The Better Business Bureau's Philanthropic Advisory Service covers mail appeals, street solicitation and tax questions at Tips on Charitable Giving. Independent Sector offers Ten Tips on Giving Wisely and a list of who to contact to investigate an organization.




The beginning philanthropist should check out the American Institute of Philanthropy. Its stated mission is "to maximize the effectiveness of every dollar contributed to charity by providing donors with the information they need to make more informed giving decisions." The site contains tips and answers to frequently asked questions, and you can order a copy of their "Charity Rating Guide & Watchdog Report."

Locate Charities

Now that you've learned more about charitable giving, how do you find charities that are involved in causes you feel strongly about? These sites will help you find the right organizations, research their reputability and contact them. In some cases, you can make a donation online.

  • America's Charities
    This coalition of charitable organizations provides services in local communities, across the United States and around the world. The site offers links to hundreds of groups and you can donate online.

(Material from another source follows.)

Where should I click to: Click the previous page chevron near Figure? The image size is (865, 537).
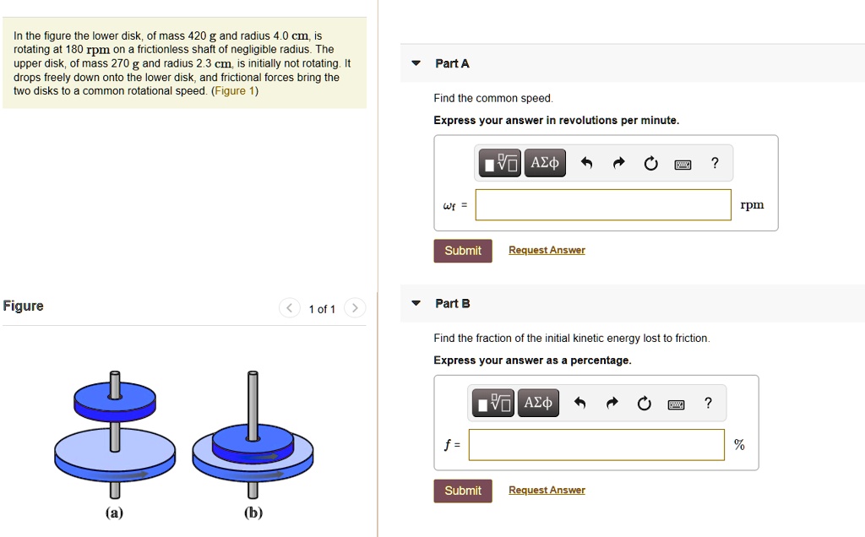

  • Independent Charities of America
    The mission of this group is to gather high-quality charities for giver consideration, help givers find the charities that are doing work they'd like to support and to help charities reduce overhead by putting them in touch with possible donors.

  • Charitable Choices
    The Combined Federal Campaign compiled more than 300 charities that met its 10 accountability standards. You can make an online donation to many of them.

  • GuideStar
    Search GuideStar's database of more than 700,000 U.S. nonprofit organizations to find detailed financial information and links to charity sites.

  • Sept. 11 Charities
    Many organizations are collecting money to help the victims of the Sept. 11 terrorist attacks. GiveSpot.com has a list of many general relief funds, as well as charities for New York City victims, Washington, D.C., victims, and firefighters and police officers.